A growing share of these commercial chats take place with so-called chat bots — interactive computer programs that prompt users to select from among several options, for example.

Imagine scanning a chat code on the back of the seat in front of you at a ballpark and having a brief conversation with a chat bot about how many and what kind of beers you want to order.

Chat, says Mr Livingston, could manage most of the real-world interactions that previously would have required us to visit a mobile Web page, download an app, or — in some cases — give up in frustration with a phone’s constraints.

Chat apps will not solve the walled-garden problem of apps, but they could at least create lightweight interactions with services that happen in seconds and don’t require us to spend time downloading or loading anything.

A TechCrunch article in January indicated that Facebook would soon unveil similar technology within its Messenger app.

At least at first, building chat bots that work on any chat app should be easier for developers, because they have similar interfaces. Chat, in other words, could become the new Web browser.

The race to become the "WeChat of the West" is in full swing, says Mr Livingston.

When the dust has settled, we’ll all be doing everything from asking for directions to making purchases through our chat apps of choice.

Another candidate for displacing apps is its predecessor: the mobile web.

Alex Komoroske, the lead product manager of the web platform team at Google, says that in the next six months consumers will see a "renaissance" in mobile web apps, driven by new technologies called "progressive web apps".

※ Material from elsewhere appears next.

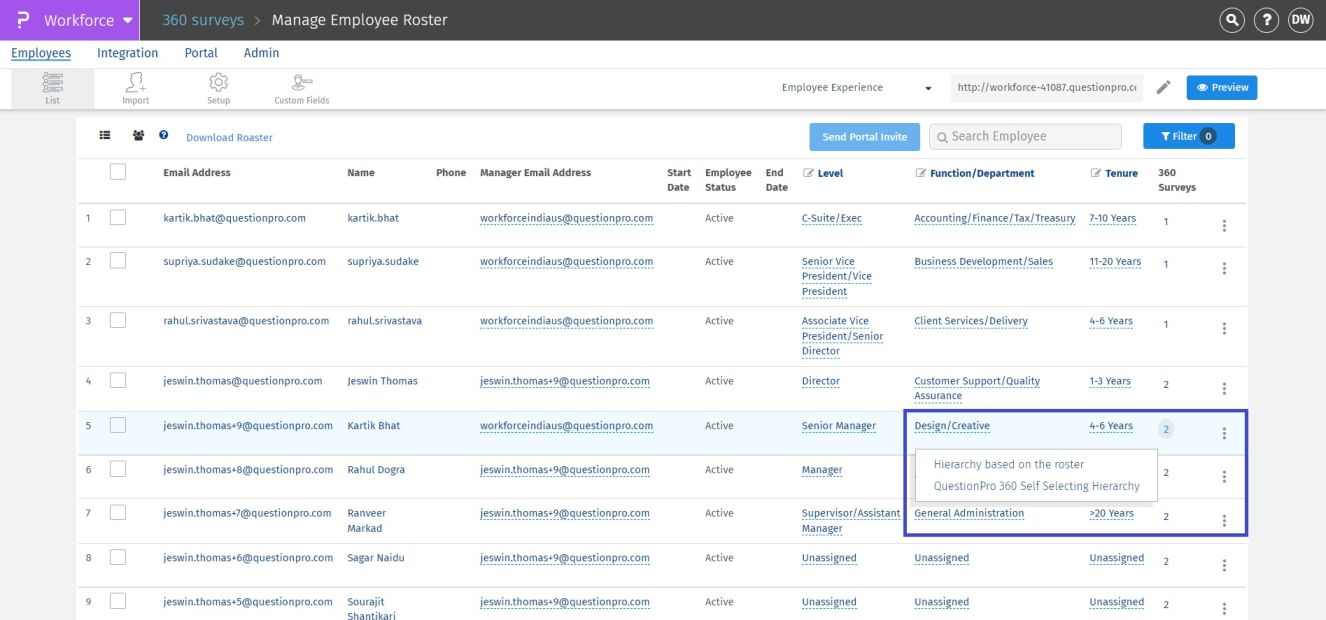The width and height of the screenshot is (1326, 620).
Task: Click the Download Roster link
Action: pyautogui.click(x=229, y=137)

Google has every reason to want the mobile web to succeed, because the company’s revenue is so dependent on adverts generated from web searches.

And many of the technologies required for these web apps aren’t yet in Apple’s Safari browser — the default on the iPhone.

Progressive web apps look and behave like regular apps: They load quickly, take up the whole screen rather than appearing within a browser, have smooth animations, can be pinned to your home screen and even have push notifications.

But they’re built with web standards, so they can work with multiple browsers.

FlipKart, India’s leading indigenous e-commerce company, has built a progressive web app to save its data-conscious customers from having to download the company’s full Android app before beginning to shop.

That’s a lot of technology to digest, so let me sum up the future of interacting with our phones like this: You will spend less time in anything resembling a web browser, or perhaps none at all.

And as much as we text and chat with our friends, we’re probably going to spend even more time chatting with our phones themselves, as they take over even more of our time.